— Input records —
* * * * * * *

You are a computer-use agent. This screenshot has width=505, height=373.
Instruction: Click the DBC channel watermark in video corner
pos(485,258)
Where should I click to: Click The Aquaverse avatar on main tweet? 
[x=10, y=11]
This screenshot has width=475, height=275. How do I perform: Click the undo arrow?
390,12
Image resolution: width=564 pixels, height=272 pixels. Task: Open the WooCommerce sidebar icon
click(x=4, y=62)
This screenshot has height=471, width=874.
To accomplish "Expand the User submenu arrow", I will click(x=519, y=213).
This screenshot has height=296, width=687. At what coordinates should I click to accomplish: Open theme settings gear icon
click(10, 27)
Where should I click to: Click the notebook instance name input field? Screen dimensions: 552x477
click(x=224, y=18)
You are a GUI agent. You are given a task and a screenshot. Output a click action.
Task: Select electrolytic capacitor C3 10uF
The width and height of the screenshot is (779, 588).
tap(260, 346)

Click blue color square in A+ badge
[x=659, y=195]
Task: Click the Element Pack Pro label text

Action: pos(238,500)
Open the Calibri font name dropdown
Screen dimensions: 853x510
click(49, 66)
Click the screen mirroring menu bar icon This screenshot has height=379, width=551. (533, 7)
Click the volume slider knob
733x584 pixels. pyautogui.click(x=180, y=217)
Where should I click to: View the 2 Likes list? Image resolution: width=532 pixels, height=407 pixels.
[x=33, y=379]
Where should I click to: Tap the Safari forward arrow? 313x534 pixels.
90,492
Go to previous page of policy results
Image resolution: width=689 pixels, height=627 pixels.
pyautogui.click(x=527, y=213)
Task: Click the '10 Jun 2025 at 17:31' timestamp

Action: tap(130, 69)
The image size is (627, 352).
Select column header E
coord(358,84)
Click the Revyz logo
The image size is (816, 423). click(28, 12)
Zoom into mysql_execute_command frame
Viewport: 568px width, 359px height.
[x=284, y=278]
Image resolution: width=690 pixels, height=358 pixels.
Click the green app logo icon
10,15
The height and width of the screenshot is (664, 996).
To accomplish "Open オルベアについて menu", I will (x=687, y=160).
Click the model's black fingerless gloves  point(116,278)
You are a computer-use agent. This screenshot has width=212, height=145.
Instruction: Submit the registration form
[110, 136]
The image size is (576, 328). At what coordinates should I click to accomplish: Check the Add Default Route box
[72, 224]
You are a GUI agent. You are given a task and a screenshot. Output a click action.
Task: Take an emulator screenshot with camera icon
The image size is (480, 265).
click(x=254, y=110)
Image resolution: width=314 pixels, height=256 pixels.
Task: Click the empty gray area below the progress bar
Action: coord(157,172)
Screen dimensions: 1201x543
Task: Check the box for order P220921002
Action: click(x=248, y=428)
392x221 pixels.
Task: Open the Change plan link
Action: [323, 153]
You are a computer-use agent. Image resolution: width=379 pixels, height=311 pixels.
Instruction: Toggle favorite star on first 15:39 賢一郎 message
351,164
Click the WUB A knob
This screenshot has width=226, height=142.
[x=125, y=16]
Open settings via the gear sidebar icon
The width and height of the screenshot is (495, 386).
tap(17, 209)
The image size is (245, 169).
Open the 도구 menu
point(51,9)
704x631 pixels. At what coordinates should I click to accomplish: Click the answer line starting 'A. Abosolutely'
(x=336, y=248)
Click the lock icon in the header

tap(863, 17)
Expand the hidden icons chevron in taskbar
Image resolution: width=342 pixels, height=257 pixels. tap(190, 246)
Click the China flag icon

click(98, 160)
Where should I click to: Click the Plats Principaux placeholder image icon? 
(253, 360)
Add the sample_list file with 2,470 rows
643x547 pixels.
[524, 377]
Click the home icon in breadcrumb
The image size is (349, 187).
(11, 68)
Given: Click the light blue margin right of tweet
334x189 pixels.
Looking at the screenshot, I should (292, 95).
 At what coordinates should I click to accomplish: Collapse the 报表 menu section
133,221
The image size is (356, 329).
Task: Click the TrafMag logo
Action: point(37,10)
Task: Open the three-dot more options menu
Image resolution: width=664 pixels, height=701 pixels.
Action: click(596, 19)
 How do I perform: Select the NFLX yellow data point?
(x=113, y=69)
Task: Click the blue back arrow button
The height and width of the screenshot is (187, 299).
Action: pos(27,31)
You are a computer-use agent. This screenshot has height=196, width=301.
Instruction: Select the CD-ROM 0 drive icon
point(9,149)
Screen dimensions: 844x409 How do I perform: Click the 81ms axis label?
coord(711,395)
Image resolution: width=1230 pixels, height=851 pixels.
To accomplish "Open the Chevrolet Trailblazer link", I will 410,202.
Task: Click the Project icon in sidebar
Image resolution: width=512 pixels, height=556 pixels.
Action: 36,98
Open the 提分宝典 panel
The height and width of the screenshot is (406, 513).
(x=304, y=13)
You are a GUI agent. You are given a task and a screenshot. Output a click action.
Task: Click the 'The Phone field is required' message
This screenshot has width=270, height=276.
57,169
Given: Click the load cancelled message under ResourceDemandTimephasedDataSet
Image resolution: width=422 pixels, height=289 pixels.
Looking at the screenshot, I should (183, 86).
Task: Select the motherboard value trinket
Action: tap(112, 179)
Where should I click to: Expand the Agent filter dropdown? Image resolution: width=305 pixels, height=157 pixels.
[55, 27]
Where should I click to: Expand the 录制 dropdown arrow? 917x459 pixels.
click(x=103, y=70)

* * * * * * *

— Description of the task —
Write out all the entries once more, exactly.

— Worked solution —
You are a computer-use agent. This screenshot has width=505, height=373.
Instruction: Click the DBC channel watermark in video corner
pos(485,258)
Where should I click to: Click The Aquaverse avatar on main tweet? 
[x=10, y=11]
This screenshot has width=475, height=275. How do I perform: Click the undo arrow?
390,12
Image resolution: width=564 pixels, height=272 pixels. Task: Open the WooCommerce sidebar icon
click(x=4, y=62)
This screenshot has height=471, width=874.
To accomplish "Expand the User submenu arrow", I will click(x=519, y=213).
This screenshot has height=296, width=687. At what coordinates should I click to accomplish: Open theme settings gear icon
click(10, 27)
Where should I click to: Click the notebook instance name input field? Screen dimensions: 552x477
click(x=224, y=18)
You are a GUI agent. You are given a task and a screenshot. Output a click action.
Task: Select electrolytic capacitor C3 10uF
The width and height of the screenshot is (779, 588).
tap(260, 346)

Click blue color square in A+ badge
[x=659, y=195]
Task: Click the Element Pack Pro label text

Action: pos(238,500)
Open the Calibri font name dropdown
Screen dimensions: 853x510
click(49, 66)
Click the screen mirroring menu bar icon This screenshot has height=379, width=551. (533, 7)
Click the volume slider knob
733x584 pixels. pyautogui.click(x=180, y=217)
Where should I click to: View the 2 Likes list? Image resolution: width=532 pixels, height=407 pixels.
[x=33, y=379]
Where should I click to: Tap the Safari forward arrow? 313x534 pixels.
90,492
Go to previous page of policy results
Image resolution: width=689 pixels, height=627 pixels.
pyautogui.click(x=527, y=213)
Task: Click the '10 Jun 2025 at 17:31' timestamp

Action: tap(130, 69)
The image size is (627, 352).
Select column header E
coord(358,84)
Click the Revyz logo
The image size is (816, 423). click(28, 12)
Zoom into mysql_execute_command frame
Viewport: 568px width, 359px height.
[x=284, y=278]
Image resolution: width=690 pixels, height=358 pixels.
Click the green app logo icon
10,15
The height and width of the screenshot is (664, 996).
To accomplish "Open オルベアについて menu", I will (x=687, y=160).
Click the model's black fingerless gloves  point(116,278)
You are a computer-use agent. This screenshot has width=212, height=145.
Instruction: Submit the registration form
[110, 136]
The image size is (576, 328). At what coordinates should I click to accomplish: Check the Add Default Route box
[72, 224]
You are a GUI agent. You are given a task and a screenshot. Output a click action.
Task: Take an emulator screenshot with camera icon
The image size is (480, 265).
click(x=254, y=110)
Image resolution: width=314 pixels, height=256 pixels.
Task: Click the empty gray area below the progress bar
Action: coord(157,172)
Screen dimensions: 1201x543
Task: Check the box for order P220921002
Action: click(x=248, y=428)
392x221 pixels.
Task: Open the Change plan link
Action: [323, 153]
You are a computer-use agent. Image resolution: width=379 pixels, height=311 pixels.
Instruction: Toggle favorite star on first 15:39 賢一郎 message
351,164
Click the WUB A knob
This screenshot has width=226, height=142.
[x=125, y=16]
Open settings via the gear sidebar icon
The width and height of the screenshot is (495, 386).
tap(17, 209)
The image size is (245, 169).
Open the 도구 menu
point(51,9)
704x631 pixels. At what coordinates should I click to accomplish: Click the answer line starting 'A. Abosolutely'
(x=336, y=248)
Click the lock icon in the header

tap(863, 17)
Expand the hidden icons chevron in taskbar
Image resolution: width=342 pixels, height=257 pixels. tap(190, 246)
Click the China flag icon

click(98, 160)
Where should I click to: Click the Plats Principaux placeholder image icon? 
(253, 360)
Add the sample_list file with 2,470 rows
643x547 pixels.
[524, 377]
Click the home icon in breadcrumb
The image size is (349, 187).
(11, 68)
Given: Click the light blue margin right of tweet
334x189 pixels.
Looking at the screenshot, I should (292, 95).
 At what coordinates should I click to accomplish: Collapse the 报表 menu section
133,221
The image size is (356, 329).
Task: Click the TrafMag logo
Action: point(37,10)
Task: Open the three-dot more options menu
Image resolution: width=664 pixels, height=701 pixels.
Action: click(596, 19)
 How do I perform: Select the NFLX yellow data point?
(x=113, y=69)
Task: Click the blue back arrow button
The height and width of the screenshot is (187, 299).
Action: pos(27,31)
You are a computer-use agent. This screenshot has height=196, width=301.
Instruction: Select the CD-ROM 0 drive icon
point(9,149)
Screen dimensions: 844x409 How do I perform: Click the 81ms axis label?
coord(711,395)
Image resolution: width=1230 pixels, height=851 pixels.
To accomplish "Open the Chevrolet Trailblazer link", I will 410,202.
Task: Click the Project icon in sidebar
Image resolution: width=512 pixels, height=556 pixels.
Action: 36,98
Open the 提分宝典 panel
The height and width of the screenshot is (406, 513).
(x=304, y=13)
You are a GUI agent. You are given a task and a screenshot. Output a click action.
Task: Click the 'The Phone field is required' message
This screenshot has width=270, height=276.
57,169
Given: Click the load cancelled message under ResourceDemandTimephasedDataSet
Image resolution: width=422 pixels, height=289 pixels.
Looking at the screenshot, I should (183, 86).
Task: Select the motherboard value trinket
Action: tap(112, 179)
Where should I click to: Expand the Agent filter dropdown? Image resolution: width=305 pixels, height=157 pixels.
[55, 27]
Where should I click to: Expand the 录制 dropdown arrow? 917x459 pixels.
click(x=103, y=70)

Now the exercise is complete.